• Age 5-17 years, 11 months at enrollment. Lower age limit not applicable for participants who have completed ASPIRE-DM1 protocol. Upper age limit not applicable for participants who previously participated in TREAT-01-001 (TREAT-CDM) study

• A diagnosis of CDM, defined as: children having symptoms of myotonic dystrophy in the newborn period (\<30 days), such as hypotonia, feeding or respiratory difficulty, requiring hospitalization to a ward or to the neonatal intensive care unit for more than 72 hours; and a genetic test confirming an expanded trinucleotide (CTG) repeat in the DMPK gene in the child or mother. An expanded CTG repeat size in the child is considered greater than 200 repeats or E1-E4 classification (E1= 200-500, E2=500-1,000, E3=1,000-1,500, E4\>1,500).

• Written, voluntary informed consent must be obtained before any study related procedures are conducted.

• Age 3-17 years, 11 months at enrollment. Upper age limit not applicable for participants who previously participated in TREAT-01-001 (TREAT-CDM) study.
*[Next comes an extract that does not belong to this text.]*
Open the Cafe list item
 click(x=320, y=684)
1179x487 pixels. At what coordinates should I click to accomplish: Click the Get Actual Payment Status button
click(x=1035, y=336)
• A diagnosis of ChDM, defined as: children having cognitive deficits, muscle weakness, myotonia that developed after age 1 and prior to age 10 and a genetic test confirming an expanded trinucleotide (CTG) repeat in the DMPK gene in the child or mother. An expanded CTG repeat size in the child is considered greater than 200 repeats or E1-E4 classification (E1= 200-500, E2=500-1,000, E3=1,000-1,500, E4\>1,500).

• Written, voluntary informed consent must be obtained before any study related procedures are conducted.